• [Task instructions]: Begin at the line containing "Click the numpy-1.18.5 wheel filename line" in the data below and go on through the line containing "Click the SuperStar", repeating each line exactly; include both ends and no other line.
..............................
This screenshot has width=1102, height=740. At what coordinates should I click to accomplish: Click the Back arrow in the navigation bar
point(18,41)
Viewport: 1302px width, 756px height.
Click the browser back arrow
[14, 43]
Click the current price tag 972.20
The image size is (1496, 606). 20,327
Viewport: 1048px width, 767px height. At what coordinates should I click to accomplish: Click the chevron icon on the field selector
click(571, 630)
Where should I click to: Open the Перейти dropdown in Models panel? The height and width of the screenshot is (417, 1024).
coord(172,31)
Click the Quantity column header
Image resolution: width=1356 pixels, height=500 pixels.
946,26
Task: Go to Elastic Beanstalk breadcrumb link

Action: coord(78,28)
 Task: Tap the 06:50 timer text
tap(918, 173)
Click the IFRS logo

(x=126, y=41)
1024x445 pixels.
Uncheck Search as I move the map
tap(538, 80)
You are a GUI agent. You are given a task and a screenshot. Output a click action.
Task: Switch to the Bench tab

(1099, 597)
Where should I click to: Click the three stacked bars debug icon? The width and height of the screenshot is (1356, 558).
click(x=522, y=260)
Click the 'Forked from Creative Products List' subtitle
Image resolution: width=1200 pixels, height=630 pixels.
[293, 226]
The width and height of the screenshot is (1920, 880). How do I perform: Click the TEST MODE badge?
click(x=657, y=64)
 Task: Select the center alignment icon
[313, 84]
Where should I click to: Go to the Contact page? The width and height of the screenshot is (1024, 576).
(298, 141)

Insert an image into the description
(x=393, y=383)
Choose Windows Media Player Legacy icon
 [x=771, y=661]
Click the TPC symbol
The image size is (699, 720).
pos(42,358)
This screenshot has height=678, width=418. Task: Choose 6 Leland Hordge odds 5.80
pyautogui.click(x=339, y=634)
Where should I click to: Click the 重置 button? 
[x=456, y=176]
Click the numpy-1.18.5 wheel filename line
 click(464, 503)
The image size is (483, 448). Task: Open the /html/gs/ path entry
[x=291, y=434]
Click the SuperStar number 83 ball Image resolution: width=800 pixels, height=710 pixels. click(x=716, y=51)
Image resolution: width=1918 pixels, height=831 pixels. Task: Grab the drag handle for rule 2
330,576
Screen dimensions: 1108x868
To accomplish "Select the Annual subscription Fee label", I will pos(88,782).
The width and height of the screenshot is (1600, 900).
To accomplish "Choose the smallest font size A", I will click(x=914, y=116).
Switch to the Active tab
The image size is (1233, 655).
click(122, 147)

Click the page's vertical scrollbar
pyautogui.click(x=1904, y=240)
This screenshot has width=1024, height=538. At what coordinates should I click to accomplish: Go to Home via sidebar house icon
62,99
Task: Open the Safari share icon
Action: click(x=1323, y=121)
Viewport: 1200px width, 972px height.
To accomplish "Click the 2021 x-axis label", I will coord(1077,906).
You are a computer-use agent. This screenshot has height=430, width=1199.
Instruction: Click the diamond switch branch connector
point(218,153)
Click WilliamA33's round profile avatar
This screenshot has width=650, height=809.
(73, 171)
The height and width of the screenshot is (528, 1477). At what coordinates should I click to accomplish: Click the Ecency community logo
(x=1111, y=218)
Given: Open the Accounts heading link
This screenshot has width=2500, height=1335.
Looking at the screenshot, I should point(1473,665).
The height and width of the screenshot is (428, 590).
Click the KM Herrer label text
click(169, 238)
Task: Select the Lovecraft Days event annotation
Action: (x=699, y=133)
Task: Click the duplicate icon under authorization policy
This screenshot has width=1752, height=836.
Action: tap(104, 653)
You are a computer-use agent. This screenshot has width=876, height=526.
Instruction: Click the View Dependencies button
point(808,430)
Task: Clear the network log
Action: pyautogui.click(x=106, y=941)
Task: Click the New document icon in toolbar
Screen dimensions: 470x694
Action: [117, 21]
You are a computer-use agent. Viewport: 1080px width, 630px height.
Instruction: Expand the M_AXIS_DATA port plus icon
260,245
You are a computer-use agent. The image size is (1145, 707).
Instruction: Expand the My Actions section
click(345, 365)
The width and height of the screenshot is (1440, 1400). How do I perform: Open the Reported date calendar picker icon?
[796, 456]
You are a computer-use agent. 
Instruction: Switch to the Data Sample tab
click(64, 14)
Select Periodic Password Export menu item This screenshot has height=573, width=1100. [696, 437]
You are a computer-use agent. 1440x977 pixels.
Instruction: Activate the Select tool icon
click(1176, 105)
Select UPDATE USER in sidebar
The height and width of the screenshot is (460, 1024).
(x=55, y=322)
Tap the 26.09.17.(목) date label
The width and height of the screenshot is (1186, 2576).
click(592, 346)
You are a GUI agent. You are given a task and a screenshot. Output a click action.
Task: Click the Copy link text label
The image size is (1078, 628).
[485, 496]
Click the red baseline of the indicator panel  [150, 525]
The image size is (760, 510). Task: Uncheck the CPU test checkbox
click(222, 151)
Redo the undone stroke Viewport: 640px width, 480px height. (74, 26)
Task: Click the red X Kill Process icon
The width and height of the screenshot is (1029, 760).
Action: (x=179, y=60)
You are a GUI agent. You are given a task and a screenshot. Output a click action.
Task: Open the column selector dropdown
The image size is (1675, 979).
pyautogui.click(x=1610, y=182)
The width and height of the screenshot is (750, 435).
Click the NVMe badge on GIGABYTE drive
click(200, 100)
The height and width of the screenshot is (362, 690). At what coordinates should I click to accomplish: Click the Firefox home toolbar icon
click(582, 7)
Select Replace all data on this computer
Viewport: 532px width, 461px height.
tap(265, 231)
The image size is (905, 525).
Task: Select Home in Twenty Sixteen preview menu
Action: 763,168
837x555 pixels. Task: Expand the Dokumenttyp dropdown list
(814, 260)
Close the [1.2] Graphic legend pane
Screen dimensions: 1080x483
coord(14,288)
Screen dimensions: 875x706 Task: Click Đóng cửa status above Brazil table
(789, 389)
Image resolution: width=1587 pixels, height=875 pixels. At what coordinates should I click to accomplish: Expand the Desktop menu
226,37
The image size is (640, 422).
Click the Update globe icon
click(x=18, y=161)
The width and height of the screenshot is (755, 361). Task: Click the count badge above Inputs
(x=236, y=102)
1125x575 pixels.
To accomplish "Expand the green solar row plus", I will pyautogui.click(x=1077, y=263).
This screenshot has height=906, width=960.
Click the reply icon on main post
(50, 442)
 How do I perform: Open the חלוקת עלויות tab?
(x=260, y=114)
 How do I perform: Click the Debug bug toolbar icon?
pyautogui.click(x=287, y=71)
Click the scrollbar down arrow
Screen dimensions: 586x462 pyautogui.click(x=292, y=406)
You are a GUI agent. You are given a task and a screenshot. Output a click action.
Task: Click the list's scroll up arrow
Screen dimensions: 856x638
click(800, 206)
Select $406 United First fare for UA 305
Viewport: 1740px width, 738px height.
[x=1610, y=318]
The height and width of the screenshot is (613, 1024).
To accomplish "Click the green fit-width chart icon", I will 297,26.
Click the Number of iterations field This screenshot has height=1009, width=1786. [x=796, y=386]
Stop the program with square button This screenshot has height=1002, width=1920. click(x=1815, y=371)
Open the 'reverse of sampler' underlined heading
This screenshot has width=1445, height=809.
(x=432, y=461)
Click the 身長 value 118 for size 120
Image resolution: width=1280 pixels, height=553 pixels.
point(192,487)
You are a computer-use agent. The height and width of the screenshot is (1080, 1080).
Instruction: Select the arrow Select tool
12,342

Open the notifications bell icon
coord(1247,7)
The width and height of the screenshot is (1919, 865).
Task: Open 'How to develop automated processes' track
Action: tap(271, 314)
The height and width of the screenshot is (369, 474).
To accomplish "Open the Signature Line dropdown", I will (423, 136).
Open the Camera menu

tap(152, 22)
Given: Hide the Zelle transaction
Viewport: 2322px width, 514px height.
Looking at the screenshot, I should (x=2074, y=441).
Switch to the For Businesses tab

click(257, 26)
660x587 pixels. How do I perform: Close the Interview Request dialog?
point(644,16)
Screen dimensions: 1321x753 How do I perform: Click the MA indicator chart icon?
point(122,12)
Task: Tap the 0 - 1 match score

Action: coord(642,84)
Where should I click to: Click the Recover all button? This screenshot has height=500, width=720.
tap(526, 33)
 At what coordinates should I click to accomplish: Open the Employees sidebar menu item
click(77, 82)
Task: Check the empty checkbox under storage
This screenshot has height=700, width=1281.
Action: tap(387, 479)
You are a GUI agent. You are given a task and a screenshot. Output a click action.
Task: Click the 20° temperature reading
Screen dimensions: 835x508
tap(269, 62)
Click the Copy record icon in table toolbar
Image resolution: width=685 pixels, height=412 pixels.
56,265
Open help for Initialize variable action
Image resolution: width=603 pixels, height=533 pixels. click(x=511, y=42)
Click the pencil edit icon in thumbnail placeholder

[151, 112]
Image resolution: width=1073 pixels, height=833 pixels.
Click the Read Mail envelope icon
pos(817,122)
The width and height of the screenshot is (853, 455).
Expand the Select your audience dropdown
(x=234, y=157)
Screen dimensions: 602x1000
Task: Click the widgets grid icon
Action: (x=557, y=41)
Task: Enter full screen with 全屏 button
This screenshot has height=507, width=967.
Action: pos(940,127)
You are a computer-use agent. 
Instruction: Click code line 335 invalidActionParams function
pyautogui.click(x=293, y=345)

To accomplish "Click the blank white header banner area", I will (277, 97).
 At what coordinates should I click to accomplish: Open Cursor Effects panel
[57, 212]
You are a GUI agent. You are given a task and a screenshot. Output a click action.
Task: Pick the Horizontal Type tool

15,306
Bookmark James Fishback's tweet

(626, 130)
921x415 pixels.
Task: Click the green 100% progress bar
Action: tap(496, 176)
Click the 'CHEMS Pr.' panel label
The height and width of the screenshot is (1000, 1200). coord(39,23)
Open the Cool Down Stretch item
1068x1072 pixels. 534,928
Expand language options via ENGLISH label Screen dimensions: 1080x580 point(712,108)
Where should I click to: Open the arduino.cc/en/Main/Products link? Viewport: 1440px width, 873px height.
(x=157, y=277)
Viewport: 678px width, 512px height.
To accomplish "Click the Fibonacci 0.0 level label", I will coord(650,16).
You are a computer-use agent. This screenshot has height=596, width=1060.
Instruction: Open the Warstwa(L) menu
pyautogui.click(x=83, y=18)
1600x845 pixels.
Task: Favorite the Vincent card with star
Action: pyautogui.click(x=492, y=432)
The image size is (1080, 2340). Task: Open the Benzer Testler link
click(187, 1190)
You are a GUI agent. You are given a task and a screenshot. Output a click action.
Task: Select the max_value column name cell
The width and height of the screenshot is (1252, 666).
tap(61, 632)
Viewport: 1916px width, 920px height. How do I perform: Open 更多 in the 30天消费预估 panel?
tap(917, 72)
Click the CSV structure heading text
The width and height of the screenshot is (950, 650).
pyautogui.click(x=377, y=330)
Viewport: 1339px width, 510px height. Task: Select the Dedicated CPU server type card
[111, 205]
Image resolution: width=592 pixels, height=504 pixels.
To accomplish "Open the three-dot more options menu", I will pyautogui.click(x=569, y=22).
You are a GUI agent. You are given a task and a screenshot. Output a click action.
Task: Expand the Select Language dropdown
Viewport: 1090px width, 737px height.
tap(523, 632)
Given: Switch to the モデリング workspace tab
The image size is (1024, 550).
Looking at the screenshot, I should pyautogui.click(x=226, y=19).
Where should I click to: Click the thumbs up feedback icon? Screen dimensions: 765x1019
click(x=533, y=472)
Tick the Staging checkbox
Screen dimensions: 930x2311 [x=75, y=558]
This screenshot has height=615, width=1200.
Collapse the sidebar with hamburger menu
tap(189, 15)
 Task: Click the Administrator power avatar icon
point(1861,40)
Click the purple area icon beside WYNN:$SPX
..............................
• [Task response]:
Click the numpy-1.18.5 wheel filename line
 click(464, 503)
The image size is (483, 448). Task: Open the /html/gs/ path entry
[x=291, y=434]
Click the SuperStar number 83 ball Image resolution: width=800 pixels, height=710 pixels. click(x=716, y=51)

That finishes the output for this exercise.